BEGIN INFORMATION PROVIDED

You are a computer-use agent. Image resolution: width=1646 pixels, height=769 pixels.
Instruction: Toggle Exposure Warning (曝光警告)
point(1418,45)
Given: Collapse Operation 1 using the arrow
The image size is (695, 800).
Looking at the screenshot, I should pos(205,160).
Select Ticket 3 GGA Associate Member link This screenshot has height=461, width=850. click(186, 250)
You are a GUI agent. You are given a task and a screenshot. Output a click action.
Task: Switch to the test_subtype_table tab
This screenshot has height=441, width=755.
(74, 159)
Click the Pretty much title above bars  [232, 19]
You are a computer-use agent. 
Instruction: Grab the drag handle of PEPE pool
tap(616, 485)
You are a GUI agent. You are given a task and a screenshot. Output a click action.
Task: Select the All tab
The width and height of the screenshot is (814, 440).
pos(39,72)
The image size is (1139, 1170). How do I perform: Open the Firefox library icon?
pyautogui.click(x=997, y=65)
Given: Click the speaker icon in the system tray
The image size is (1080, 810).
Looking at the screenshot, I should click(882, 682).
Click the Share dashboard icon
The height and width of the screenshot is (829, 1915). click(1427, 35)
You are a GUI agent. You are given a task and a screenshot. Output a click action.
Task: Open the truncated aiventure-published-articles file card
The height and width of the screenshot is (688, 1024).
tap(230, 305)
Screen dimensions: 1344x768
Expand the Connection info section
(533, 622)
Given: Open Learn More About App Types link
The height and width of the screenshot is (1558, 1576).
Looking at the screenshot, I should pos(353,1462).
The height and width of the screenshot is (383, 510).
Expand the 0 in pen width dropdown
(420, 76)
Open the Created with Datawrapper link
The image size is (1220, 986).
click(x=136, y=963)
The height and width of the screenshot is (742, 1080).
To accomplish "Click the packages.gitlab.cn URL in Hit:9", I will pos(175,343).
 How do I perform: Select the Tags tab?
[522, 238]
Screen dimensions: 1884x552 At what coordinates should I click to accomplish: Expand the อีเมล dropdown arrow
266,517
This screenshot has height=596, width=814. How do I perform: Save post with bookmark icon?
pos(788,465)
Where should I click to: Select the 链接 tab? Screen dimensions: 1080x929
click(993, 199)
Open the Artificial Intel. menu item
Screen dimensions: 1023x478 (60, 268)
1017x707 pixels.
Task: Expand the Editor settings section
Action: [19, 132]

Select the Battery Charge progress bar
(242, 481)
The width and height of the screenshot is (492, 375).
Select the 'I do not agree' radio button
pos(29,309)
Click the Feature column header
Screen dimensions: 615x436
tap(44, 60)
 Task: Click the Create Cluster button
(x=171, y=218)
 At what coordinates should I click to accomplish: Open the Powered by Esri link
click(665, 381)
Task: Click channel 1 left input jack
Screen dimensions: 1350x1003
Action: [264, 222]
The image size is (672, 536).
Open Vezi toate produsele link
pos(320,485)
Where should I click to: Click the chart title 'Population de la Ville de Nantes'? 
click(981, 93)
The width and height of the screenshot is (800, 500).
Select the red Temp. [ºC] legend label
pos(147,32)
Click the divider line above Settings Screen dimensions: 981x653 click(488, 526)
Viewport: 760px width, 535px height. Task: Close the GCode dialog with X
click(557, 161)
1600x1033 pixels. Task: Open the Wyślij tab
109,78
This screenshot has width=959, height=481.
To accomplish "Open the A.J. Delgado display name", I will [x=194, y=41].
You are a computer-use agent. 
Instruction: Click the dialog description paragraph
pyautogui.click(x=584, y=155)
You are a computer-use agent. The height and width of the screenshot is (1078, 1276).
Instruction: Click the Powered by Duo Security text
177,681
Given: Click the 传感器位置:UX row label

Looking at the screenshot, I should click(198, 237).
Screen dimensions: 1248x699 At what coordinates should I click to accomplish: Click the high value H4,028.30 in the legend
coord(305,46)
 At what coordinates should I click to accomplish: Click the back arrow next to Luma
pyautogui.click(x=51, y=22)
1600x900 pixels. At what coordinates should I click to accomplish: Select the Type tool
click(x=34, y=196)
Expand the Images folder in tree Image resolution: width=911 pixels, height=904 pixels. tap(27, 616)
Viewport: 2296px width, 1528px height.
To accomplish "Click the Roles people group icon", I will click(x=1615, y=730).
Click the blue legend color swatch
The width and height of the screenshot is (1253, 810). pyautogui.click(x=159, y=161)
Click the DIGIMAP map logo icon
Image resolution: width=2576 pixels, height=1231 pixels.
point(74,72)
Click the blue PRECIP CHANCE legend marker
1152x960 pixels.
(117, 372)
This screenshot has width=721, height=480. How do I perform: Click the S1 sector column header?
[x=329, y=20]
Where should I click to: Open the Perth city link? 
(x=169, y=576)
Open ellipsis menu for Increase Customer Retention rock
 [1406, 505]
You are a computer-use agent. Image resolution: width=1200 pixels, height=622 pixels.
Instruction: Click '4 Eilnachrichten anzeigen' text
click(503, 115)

END INFORMATION PROVIDED

→ BRIEF: Once you have located every line with the word "computer" in the material above, list those lines.

→ RESPONSE AREA:
You are a computer-use agent. Image resolution: width=1646 pixels, height=769 pixels.
You are a computer-use agent. 
You are a computer-use agent. 
You are a computer-use agent. The height and width of the screenshot is (1078, 1276).
You are a computer-use agent. Image resolution: width=1200 pixels, height=622 pixels.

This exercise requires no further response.